Encouragement for those of us with unbelieving or rebellious children:

A summary from an interview with John Piper.


QUESTION: Does God promise to save my children?


I don’t see the nature of Proverbs or the rest of the Bible suggesting that this is an absolute guarantee of believing children to believing and faithful parents.

3 Bible contexts to support this:

  1. In Isaiah 1:2 God says, “Hear, O heavens, and give ear, O earth; for the Lord has spoken: ‘Children have I reared and brought up, but they have rebelled against me.’” Now, if it were true that good parenting always resulted in faithful children, that would be a very strange thing for God Almighty, who is the perfect parent, to say. 

  2. I’m reading right now this long, sorry history of the kings of Israel — with bad kings being followed by sons who turned out to be good kings, and good kings who were followed by sons who turned out to be bad kings. It is a simply stunning mixture of good and evil and gives me great pause not to make quick and easy assumptions that the bad always produce bad kids and the good always produce good kids. It’s simply not true. It’s not so simple — not in the Bible. 

  3. The third is the most important for me. Jesus said about family relations and the effect his gospel has on them,

    “Do you think that I have come to give peace on earth? No, I tell you, but rather division. For from now on in one house there will be five divided, three against two and two against three. They will be divided, father against son and son against father, mother against daughter and daughter against mother, mother-in-law against her daughter-in-law and daughter-in-law against mother-in-law.” (Luke 12:51-53)

    Even more strikingly, Mathew 10:21: “Brother will deliver brother over to death, and the father his child, and children will rise against parents and have them put to death.”


Therefore, I don’t think the Bible gives any absolute promise to parents that faithful parenting will result in faithful children. It’s likely to produce faithful children — and we should pray and hope that it will.


QUESTION: What do I do in the midst of horrific discouragement as I watch my child choose a life of rebellion and sin?

The first thing I would say is that none of us can pass final judgment on our own parenting, and neither can our children. Their memories and our memories are fallible. Situations are very complex. We can know for sure that there will always be some sins against our children that should be confessed to God, confessed to them, and made right as far as they will allow us to make it right. But that is no final judgment about how we did. That will only come to light at the last day, and that’s true for our children in their assessment as well as our own assessment.
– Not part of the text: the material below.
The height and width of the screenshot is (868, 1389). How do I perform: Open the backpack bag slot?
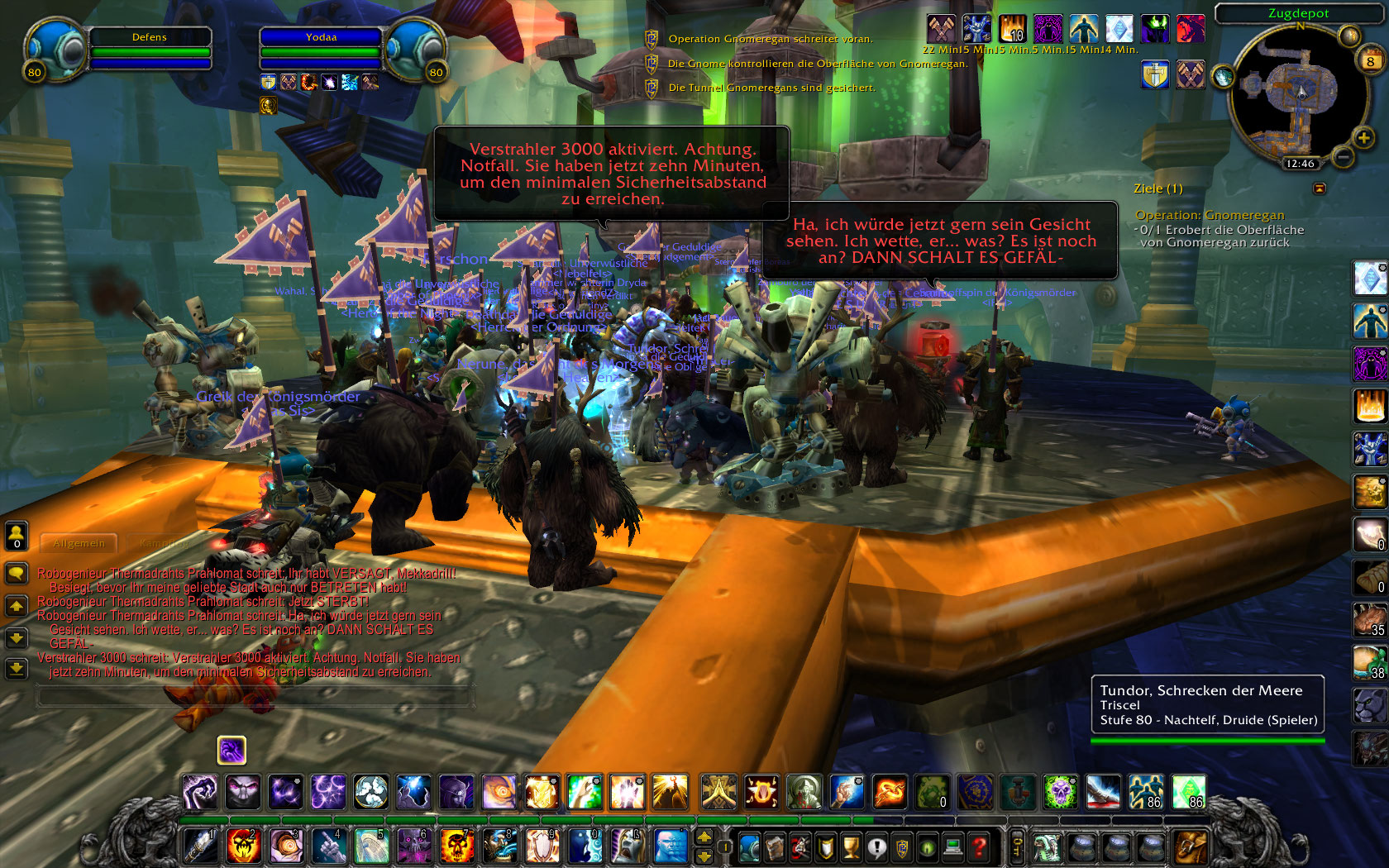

This means that the possibilities of peace, joy, hope, and love in the present moment cannot depend decisively on our assessment, or how we did as parents.

We all did less than we could. None of us prayed as much as we could. None of us fasted as much as we could. Did you fast at all? None of us humbled ourselves as much as we could. None of us was consistent in our life as we could have been. None of us was faithful to the word of God as we could have been. None of us in exhortation, kindness, meekness, or gentleness was as good as we could have been. It is hopeless to base our present peace and joy on the assurance that we did a good job as parents. That is building a house on sand.

But there is HOPE!

Our hope in the present moment to survive emotionally and even thrive amid the profound, gut-wrenching disappointments of life is the fact that Jesus Christ came into the world to save sinners — to save parents from their sins and to save children from their sins.

We must build our present lives on the gospel and not on parenting successes. We must not be undone by parenting failures. We must hand over our souls and the souls of our children to the sovereign goodness and wisdom of God and forsake anxiety.

Paul describes the peace of God as a “peace that surpasses all understanding.” It isn’t based on rational deduction. The peace of God in these kinds of situation — painful situations — that peace is a miracle. It is a gift. It cannot be produced by the natural reasoning mind.

May the Lord give us grace to live in this kind of peace in spite of all our troubles, so that our children can see it, because that’s what they need more than anything.

Frances Ridley Havergal (1836-79)

Like a river glorious is God's perfect peace,
over all victorious in its bright increase:
perfect, yet still flowing fuller every day;
perfect, yet still growing deeper all the way.

Trusting in the Father, hearts are fully blest,
finding, as he promised, perfect peace and rest.

_________________

H. W. Baker (1821-1877)
O God of love, O King of peace!
Whom shall we trust but you, O Lord?
Where rest but on your faithful word?
None ever called on you in vain.
Give peace, O God, give peace again.

Remember, Lord, your works of old,
The wonders that your people told;
Remember not our sins' deep stain.
Give peace, O God, give peace again.